Revenues crashing. Dems want open budget negotiations. Republicans say "nuts"

HARTFORD, Conn. (WTNH) -- Based on the latest numbers from the state tax department, the Malloy administration says it will start making even more immediate spending cuts.

The taxable income of Connecticut's wealthiest residents has gone down by nearly half, creating more red ink for state government as far as the eye can see. Now, the bickering has begun over the best way to negotiate out of the mess.

The Governor has agreed to meet with the top leaders from both political parties Tuesday in what is expected to be a series of budget summit meetings to try to find a solution to the worst budget crisis in over 25 years. Senator Martin Looney (D-New Haven) the leader of the Senate Democrats saying today,  "We propose that we hold all of our budget and implementer negotiations in the presence of the news media, and to be broadcast on CTN."  CTN is the legislature's gavel to gavel statewide cable TV channel.
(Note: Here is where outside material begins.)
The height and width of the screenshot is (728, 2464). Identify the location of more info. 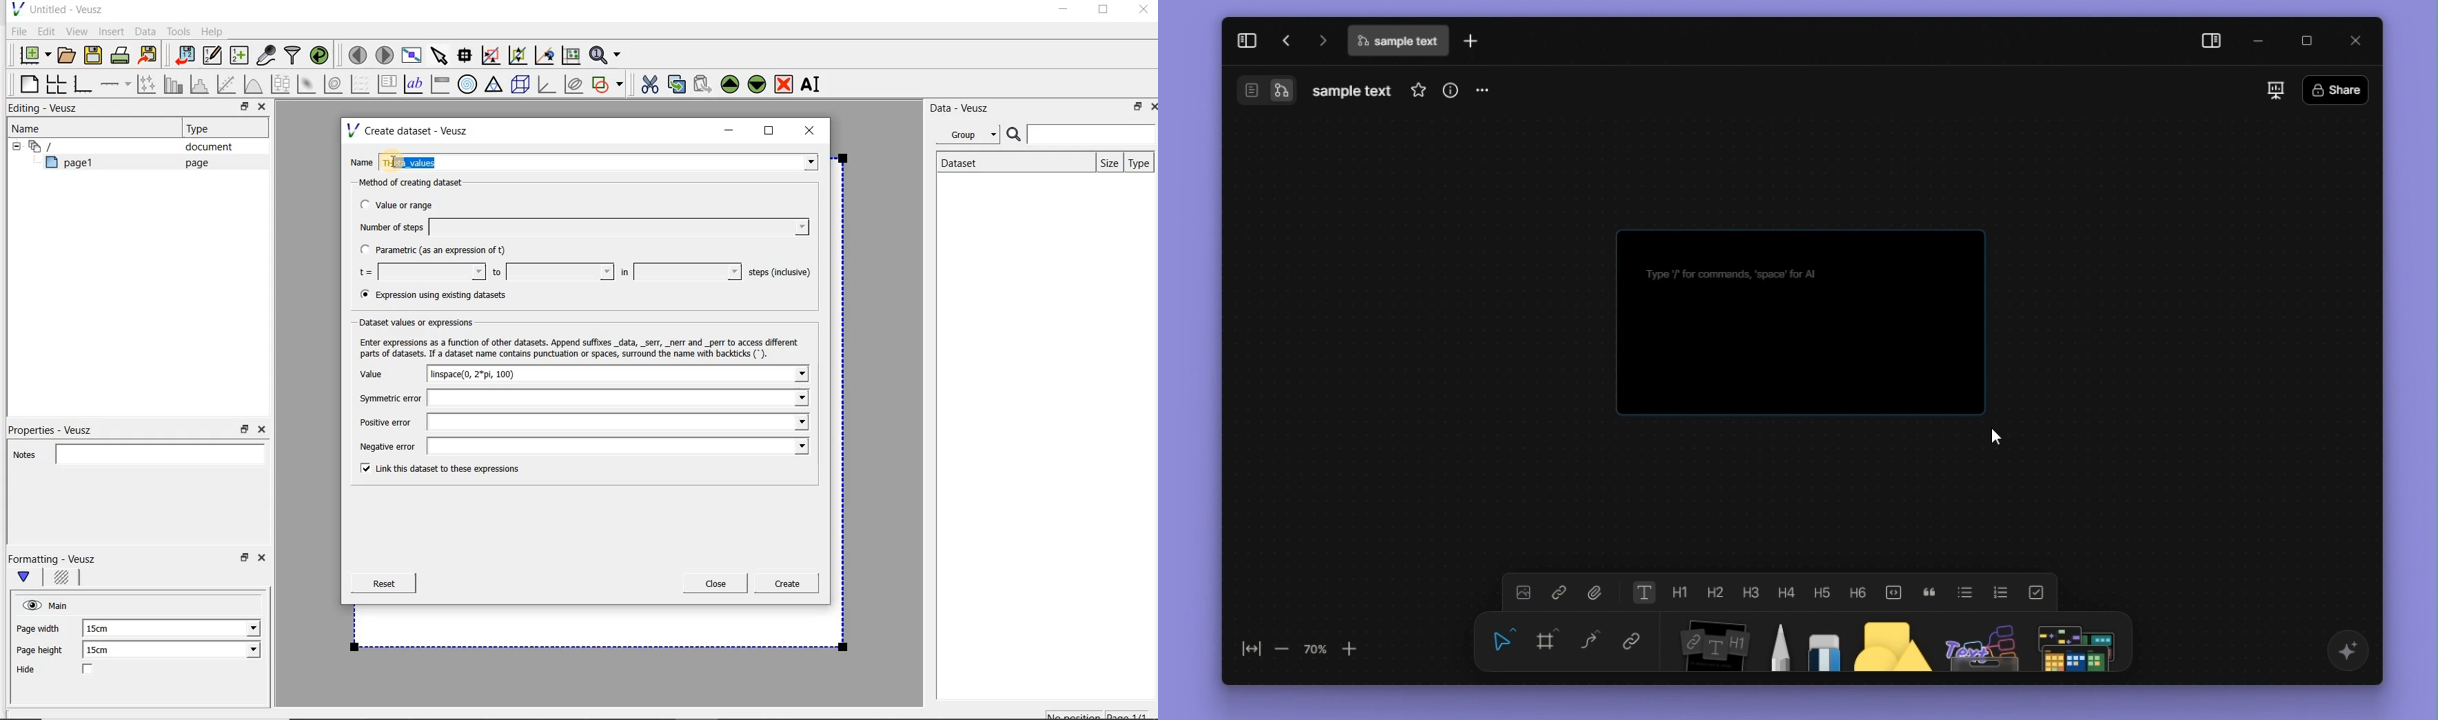
(1447, 90). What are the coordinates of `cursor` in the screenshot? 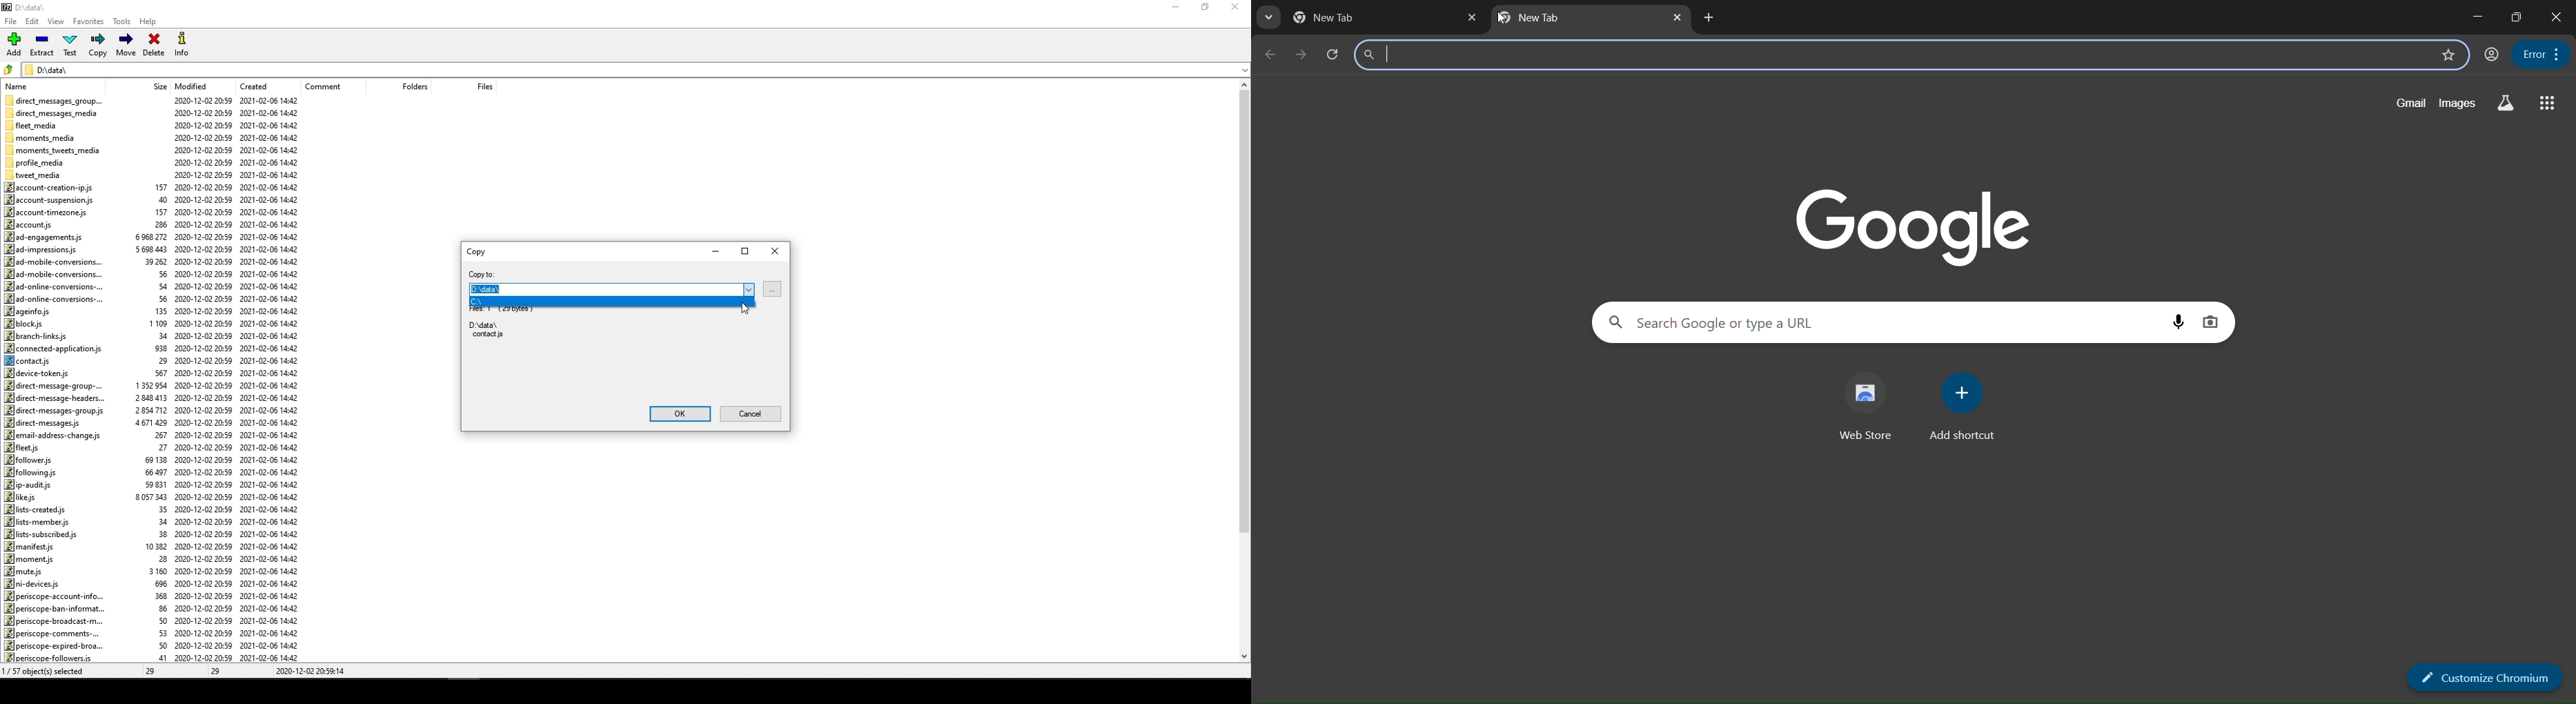 It's located at (1504, 21).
Related Content: Democrats call for public budget talks as revenues suffer

Democrats in the State Senate know that the spending cuts that are coming this time will be wildly unpopular, and they want the blame spread around. "We are in the middle of a dire circumstance. We have real decisions to make and the real decisions have to be made together," said Sen. Cathy Osten (D-Sprague), who is co-chair of the Appropriations Committee.

The Republican leader in the Senate, Len Fasano of North Haven, who has equal status with Democratic leader Martin Looney of New Haven because of the 18-to-18 split, immediately called the open meeting idea just a political tactic that won't solve anything.
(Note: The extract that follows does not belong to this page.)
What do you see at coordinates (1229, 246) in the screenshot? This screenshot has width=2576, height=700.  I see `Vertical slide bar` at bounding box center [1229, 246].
You have negotiations. You don't invite the whole world into negotiations. It chills the affect of the conversation. Everybody knows that. That's why it's a game." Adding, "This is just nuts."

Meanwhile, they're still opening envelopes at the state tax department, and it appears the state's 100 wealthiest residents had an over forty-percent decline in taxable income last year; putting the current state budget, that ends in 60 days, $400 million in the red. Next year, the state may be well over $2 billion in the red.

The state tax commissioner, Kevin Sullivan of the Department of Revenue Services,  says no one should be surprised,  "It's been developing for months now if you follow the numbers. The numbers have been very clear that revenue's been tracking rapidly downward."

Related Content: Income tax revenue collapses; Malloy says taxing the rich doesn't work

You may be asking yourself how can the state's most wealthy residents be paying so much less when the stock market is sky high?  Remember before it was high, it was low; and the wealthy can legally avoid paying some taxes by measuring their losses against their gains.  Republicans also say many of the state's wealthiest residents have left the state for Florida.